In subsequent decisions the District of Columbia Circuit fully adopted the Luck construction of the statute. 9 In Gordon v. United States (1967), 127 U.S.App.D.C. 343, 383 F.2d 936, guidelines were suggested for the exercise of this trial judge's discretion in an opinion written by Chief Justice (then Judge) Burger: Among the factors to be considered are the nature of the prior offense, whether it is for substantially the same conduct for which the accused is on trial, and the effect on the decisional process if the accused does not testify out of fear of impeachment by prior convictions.

In the few years since they were decided, Luck and Gordon have prompted a number of courts to take a new look at their statutes. The Supreme Courts of New Jersey 10 and Massachusetts 11 announced their adherence to the traditional view that the prosecutor has the right to have prior conviction evidence introduced.
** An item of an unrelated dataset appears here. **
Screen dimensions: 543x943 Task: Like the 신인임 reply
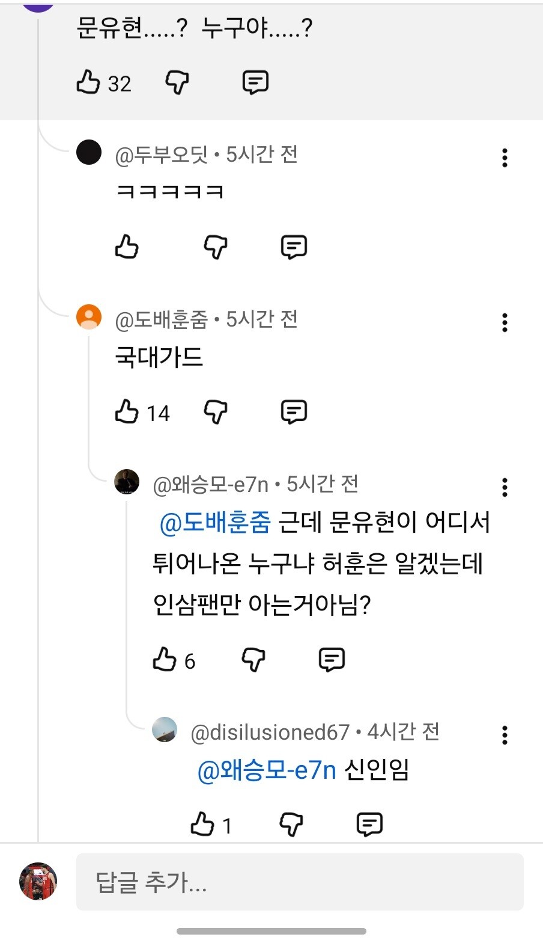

The Court of Criminal Appeals of Texas 12 stated that its rule 'lies between the practice common in such states as New Jersey and the Luck doctrine.' The Supreme Court of Minnesota noted the 'recent trend' of leaving the question to the trial court to decide but ruled that it was for the legislature to make any change; the dissenter declared that when a majority of the court agrees that a statutory rule is manifestly prejudicial to the rights of an accused it should be set aside because the legislature is not empowered to enact rules of evidence which deprive a defendant of a fair trial. 13

The United States Courts of Appeals have, on the whole, adopted the leadership of the District of Columbia...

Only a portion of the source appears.